■ DO THIS
Repeat the lines of these records exactly, starting with the line that contains "Task: Click the teal print icon button" and ending with the line that contains "pos(413,38)", both included.

■ Entries for locating text and elements
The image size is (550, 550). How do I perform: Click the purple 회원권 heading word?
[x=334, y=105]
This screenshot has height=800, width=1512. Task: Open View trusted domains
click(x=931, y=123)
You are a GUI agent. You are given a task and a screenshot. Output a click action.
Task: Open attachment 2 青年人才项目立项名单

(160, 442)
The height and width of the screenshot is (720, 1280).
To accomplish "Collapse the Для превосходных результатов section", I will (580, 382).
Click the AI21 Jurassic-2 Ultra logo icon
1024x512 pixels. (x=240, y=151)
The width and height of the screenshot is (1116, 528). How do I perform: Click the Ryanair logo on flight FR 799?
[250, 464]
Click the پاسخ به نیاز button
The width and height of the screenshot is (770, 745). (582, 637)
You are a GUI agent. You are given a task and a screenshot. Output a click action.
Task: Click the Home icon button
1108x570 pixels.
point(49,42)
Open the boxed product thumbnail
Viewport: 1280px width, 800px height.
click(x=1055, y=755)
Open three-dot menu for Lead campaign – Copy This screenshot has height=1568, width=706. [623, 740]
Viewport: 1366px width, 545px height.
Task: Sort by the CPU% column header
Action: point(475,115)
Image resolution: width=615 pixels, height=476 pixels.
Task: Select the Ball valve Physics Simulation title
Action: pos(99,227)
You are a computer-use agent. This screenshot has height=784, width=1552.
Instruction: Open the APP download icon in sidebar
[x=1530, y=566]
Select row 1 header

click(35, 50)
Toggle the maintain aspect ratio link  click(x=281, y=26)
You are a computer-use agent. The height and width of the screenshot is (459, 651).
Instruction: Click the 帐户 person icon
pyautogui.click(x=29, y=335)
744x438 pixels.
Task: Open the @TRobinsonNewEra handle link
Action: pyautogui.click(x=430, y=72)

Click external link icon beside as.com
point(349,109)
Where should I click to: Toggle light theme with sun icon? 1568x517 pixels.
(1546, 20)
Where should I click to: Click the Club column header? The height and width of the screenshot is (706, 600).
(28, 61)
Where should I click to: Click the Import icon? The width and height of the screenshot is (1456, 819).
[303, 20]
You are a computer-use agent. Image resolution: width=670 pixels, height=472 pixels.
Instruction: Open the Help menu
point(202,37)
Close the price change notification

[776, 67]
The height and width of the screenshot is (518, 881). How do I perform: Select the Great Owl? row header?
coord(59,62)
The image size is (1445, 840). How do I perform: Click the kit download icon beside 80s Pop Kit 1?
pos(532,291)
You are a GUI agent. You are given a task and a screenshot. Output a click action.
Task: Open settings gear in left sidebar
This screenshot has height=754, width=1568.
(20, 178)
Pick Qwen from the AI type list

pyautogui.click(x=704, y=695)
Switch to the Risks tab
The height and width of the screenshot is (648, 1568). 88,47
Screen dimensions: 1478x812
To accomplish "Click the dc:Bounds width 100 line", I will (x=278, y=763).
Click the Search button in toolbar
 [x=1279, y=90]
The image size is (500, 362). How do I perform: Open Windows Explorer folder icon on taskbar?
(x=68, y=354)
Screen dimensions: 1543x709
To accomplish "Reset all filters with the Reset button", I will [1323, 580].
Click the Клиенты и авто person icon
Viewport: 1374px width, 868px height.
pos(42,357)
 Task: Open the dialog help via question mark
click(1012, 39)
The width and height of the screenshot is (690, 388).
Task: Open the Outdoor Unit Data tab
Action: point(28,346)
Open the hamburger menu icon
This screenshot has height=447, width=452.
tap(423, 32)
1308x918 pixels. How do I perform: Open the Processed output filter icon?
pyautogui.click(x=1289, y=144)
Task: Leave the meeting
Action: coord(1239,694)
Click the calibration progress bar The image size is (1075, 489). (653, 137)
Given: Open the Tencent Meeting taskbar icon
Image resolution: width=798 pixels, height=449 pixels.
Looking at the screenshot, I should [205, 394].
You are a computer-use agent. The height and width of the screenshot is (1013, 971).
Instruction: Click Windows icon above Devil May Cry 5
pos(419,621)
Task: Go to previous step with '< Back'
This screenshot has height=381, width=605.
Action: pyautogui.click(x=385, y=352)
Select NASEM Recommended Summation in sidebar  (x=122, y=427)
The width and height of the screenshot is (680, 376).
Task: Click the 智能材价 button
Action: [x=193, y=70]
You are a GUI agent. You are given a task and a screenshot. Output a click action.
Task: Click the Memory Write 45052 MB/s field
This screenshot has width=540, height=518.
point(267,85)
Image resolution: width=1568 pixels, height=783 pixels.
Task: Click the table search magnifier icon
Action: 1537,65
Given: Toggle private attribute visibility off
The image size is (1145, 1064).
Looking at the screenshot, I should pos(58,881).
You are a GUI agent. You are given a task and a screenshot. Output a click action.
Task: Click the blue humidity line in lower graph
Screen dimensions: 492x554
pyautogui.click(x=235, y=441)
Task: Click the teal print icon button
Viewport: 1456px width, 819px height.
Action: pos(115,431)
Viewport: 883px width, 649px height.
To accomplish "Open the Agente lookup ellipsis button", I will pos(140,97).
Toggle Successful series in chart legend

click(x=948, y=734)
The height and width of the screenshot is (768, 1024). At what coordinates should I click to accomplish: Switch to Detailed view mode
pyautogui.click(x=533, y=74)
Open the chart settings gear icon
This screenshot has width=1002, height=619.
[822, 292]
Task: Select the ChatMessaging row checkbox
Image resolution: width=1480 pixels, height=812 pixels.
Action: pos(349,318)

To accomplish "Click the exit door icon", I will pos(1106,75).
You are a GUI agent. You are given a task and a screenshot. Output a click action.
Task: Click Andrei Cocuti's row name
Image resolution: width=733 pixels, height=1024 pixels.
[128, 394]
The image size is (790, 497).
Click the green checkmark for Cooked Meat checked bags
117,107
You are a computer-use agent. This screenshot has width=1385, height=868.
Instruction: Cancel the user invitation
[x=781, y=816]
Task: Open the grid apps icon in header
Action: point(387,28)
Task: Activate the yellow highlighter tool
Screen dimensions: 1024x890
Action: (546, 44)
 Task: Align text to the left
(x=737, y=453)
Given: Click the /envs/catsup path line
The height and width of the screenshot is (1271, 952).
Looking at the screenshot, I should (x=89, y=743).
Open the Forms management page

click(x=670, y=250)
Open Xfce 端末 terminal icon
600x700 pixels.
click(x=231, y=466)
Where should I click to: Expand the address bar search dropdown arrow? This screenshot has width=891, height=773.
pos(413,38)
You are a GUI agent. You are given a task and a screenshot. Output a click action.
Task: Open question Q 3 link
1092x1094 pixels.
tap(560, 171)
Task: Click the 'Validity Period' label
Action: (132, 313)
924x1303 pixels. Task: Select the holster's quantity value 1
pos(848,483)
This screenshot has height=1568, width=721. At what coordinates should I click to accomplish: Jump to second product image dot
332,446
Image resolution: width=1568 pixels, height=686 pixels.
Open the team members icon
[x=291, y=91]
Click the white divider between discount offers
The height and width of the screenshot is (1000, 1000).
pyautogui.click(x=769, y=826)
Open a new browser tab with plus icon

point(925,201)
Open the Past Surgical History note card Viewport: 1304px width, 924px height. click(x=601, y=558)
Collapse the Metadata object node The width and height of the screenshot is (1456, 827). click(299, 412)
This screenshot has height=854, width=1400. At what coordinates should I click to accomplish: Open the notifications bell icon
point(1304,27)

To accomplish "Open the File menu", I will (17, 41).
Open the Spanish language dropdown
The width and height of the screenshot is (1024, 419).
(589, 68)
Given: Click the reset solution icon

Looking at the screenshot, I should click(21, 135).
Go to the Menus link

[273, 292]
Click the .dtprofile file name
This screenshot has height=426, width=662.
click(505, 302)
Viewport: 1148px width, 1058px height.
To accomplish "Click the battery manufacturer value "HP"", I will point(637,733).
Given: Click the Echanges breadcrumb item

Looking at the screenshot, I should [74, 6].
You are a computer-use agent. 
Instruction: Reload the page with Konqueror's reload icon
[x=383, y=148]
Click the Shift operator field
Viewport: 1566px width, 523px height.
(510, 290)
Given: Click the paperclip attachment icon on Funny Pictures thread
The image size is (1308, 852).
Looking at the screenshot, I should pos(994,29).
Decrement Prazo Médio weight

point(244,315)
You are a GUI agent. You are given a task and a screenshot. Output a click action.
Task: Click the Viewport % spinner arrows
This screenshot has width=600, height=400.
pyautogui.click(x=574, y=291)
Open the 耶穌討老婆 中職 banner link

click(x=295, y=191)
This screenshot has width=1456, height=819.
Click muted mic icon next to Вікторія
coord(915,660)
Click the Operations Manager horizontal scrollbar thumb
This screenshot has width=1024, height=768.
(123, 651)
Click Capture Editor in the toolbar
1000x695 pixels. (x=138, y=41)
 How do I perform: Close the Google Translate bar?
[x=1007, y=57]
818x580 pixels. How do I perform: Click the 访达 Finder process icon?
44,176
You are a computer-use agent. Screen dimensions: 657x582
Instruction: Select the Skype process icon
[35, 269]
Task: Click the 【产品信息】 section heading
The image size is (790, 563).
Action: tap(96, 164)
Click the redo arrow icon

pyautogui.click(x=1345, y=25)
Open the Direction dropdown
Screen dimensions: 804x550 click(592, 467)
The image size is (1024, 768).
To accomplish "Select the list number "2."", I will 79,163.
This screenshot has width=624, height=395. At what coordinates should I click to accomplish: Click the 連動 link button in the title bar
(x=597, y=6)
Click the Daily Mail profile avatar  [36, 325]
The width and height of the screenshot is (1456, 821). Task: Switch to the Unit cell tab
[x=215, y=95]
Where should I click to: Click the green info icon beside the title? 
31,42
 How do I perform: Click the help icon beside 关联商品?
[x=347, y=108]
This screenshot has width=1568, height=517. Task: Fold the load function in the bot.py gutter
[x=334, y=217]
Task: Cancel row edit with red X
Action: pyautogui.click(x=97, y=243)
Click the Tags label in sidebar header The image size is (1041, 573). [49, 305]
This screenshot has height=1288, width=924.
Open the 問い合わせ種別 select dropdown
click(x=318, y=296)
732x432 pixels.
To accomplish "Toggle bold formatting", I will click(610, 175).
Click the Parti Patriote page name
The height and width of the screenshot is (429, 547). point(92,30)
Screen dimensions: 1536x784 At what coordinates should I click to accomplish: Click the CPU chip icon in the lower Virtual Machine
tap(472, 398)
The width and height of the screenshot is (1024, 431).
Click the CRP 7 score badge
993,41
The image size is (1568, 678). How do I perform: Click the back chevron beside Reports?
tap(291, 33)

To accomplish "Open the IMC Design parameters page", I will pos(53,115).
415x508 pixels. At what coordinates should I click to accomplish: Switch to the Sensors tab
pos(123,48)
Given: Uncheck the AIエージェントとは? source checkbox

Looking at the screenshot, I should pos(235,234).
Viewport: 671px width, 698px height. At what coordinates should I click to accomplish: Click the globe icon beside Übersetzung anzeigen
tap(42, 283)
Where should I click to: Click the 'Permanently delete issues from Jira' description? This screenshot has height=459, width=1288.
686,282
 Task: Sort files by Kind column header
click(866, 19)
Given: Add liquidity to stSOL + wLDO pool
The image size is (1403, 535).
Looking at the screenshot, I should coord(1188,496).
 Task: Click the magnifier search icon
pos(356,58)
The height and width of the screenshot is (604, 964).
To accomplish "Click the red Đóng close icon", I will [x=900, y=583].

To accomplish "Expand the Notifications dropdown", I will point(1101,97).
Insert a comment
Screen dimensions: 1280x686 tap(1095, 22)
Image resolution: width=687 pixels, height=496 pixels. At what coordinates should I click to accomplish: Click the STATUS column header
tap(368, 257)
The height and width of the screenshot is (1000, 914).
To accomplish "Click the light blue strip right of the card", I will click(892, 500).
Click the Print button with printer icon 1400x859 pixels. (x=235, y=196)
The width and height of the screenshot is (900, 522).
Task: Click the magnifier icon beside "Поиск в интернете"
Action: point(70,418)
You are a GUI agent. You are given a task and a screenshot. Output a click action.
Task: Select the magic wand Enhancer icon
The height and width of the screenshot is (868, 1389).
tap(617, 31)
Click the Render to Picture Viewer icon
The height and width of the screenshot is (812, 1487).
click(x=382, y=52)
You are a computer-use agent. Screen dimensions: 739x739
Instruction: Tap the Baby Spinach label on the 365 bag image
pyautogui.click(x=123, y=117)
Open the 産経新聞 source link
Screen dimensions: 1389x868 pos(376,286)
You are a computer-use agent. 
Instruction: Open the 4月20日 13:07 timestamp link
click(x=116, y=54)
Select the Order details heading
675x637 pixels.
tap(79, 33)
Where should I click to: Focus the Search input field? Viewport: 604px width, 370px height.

■ SOLVED PROBLEM
Task: Click the teal print icon button
Viewport: 1456px width, 819px height.
Action: pos(115,431)
Viewport: 883px width, 649px height.
To accomplish "Open the Agente lookup ellipsis button", I will pos(140,97).
Toggle Successful series in chart legend

click(x=948, y=734)
The height and width of the screenshot is (768, 1024). At what coordinates should I click to accomplish: Switch to Detailed view mode
pyautogui.click(x=533, y=74)
Open the chart settings gear icon
This screenshot has width=1002, height=619.
[822, 292]
Task: Select the ChatMessaging row checkbox
Image resolution: width=1480 pixels, height=812 pixels.
Action: pos(349,318)

To accomplish "Click the exit door icon", I will pos(1106,75).
You are a GUI agent. You are given a task and a screenshot. Output a click action.
Task: Click Andrei Cocuti's row name
Image resolution: width=733 pixels, height=1024 pixels.
[128, 394]
The image size is (790, 497).
Click the green checkmark for Cooked Meat checked bags
117,107
You are a computer-use agent. This screenshot has width=1385, height=868.
Instruction: Cancel the user invitation
[x=781, y=816]
Task: Open the grid apps icon in header
Action: point(387,28)
Task: Activate the yellow highlighter tool
Screen dimensions: 1024x890
Action: (546, 44)
 Task: Align text to the left
(x=737, y=453)
Given: Click the /envs/catsup path line
The height and width of the screenshot is (1271, 952).
Looking at the screenshot, I should (x=89, y=743).
Open the Forms management page

click(x=670, y=250)
Open Xfce 端末 terminal icon
600x700 pixels.
click(x=231, y=466)
Where should I click to: Expand the address bar search dropdown arrow? This screenshot has width=891, height=773.
pos(413,38)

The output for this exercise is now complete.